**Provided records**

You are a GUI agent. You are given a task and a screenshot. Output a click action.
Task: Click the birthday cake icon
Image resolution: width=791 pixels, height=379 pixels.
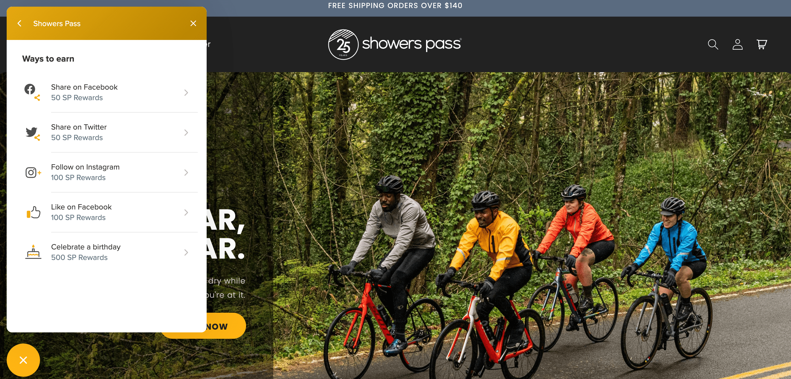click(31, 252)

--

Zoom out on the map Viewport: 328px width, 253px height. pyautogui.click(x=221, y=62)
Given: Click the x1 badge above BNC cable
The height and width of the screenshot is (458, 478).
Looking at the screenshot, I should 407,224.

...

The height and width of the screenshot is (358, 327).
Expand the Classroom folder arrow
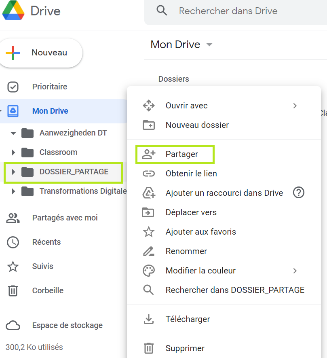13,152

**Task brief**
Reproduce the material verbatim from the line containing "Zoom out on" through the line containing "Looking at the screenshot, I should 407,224.", including both of those lines.

**Answer for the task**
Zoom out on the map Viewport: 328px width, 253px height. pyautogui.click(x=221, y=62)
Given: Click the x1 badge above BNC cable
The height and width of the screenshot is (458, 478).
Looking at the screenshot, I should 407,224.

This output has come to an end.